I don't think its an issue in this specific instance but in general SwiftUI views are meant to be light-weight and could be instantiated many times. @State is used to persist values between render cycles. This could be observed if SwiftUIView was embedded in a parent view that has changing state, for example.

I'm not too familiar with TimelineView. Can you help me understand what the benefit of using it would be? It's also worth noting that Wave's animation updates are already tied to the display's render cycle via a display link, so we shouldn't be re-rendering more than necessary.

AFAIK TimelineView allows views to update with an explicit cadence (one of which is the animation schedule which perhaps works like CADisplayLink) vending a context (with the current date) which could be used to drive an animation. I think the nice thing about this is that the content that is driven by this view seems well encapsulated whereas the animator changing state could potentially trigger updates in an arbitrarily large view hierarchy.

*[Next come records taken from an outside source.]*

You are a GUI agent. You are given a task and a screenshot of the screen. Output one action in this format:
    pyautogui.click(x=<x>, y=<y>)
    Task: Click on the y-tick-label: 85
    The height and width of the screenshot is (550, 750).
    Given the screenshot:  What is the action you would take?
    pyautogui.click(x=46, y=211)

Another potential alternative way to drive the animation is to make the animator an ObservableObject with the value being @Published - this avoids the consumer having to hold on to their own @State that mirrors the value property of the animator or having to configure the update handler. The view might then look something like this:

struct SwiftUIView: View {
  @StateObject var animator = SpringAnimator(...)

  var body: some View {
    ZStack { ... }
      .offset(x: animator.value.x, y: animator.value.y)
  }
}

While neither are problems in your particular code example, I'd suggest the first change in terms of best practices.